▸ Task material:
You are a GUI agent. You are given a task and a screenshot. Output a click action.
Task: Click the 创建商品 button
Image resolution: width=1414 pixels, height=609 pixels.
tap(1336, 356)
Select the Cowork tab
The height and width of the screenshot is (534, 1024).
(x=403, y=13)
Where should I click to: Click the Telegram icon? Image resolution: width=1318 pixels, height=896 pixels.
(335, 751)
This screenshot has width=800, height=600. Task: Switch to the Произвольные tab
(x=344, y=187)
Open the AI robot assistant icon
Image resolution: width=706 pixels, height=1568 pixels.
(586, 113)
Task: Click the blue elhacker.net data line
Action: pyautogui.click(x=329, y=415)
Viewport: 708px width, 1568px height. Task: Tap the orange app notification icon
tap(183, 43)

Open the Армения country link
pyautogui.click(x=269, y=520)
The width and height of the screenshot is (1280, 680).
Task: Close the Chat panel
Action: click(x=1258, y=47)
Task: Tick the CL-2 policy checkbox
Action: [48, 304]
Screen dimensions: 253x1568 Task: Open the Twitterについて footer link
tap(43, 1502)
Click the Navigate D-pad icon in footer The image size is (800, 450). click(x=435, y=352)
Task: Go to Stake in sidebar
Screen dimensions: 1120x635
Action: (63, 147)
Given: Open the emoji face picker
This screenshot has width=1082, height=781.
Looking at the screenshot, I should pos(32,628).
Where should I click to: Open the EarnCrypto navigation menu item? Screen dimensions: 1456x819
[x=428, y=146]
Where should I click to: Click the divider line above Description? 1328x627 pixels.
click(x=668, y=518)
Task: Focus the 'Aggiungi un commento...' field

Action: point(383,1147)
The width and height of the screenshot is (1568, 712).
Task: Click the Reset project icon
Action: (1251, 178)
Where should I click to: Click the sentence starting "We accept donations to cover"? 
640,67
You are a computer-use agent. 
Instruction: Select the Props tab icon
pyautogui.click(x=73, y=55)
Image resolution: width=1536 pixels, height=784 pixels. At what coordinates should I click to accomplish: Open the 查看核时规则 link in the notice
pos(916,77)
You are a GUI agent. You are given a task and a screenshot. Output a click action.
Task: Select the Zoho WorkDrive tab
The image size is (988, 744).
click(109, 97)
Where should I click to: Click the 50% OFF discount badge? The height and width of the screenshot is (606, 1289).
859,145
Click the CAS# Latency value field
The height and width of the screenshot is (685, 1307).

▸ Task:
Copy out the lines from the one with "Click the Navigate" to the one with "[x=428, y=146]", swapping "sidebar" for "navigation bar" and leaving the rest as is.

▸ Answer in full:
Click the Navigate D-pad icon in footer The image size is (800, 450). click(x=435, y=352)
Task: Go to Stake in navigation bar
Screen dimensions: 1120x635
Action: (63, 147)
Given: Open the emoji face picker
This screenshot has width=1082, height=781.
Looking at the screenshot, I should pos(32,628).
Where should I click to: Open the EarnCrypto navigation menu item? Screen dimensions: 1456x819
[x=428, y=146]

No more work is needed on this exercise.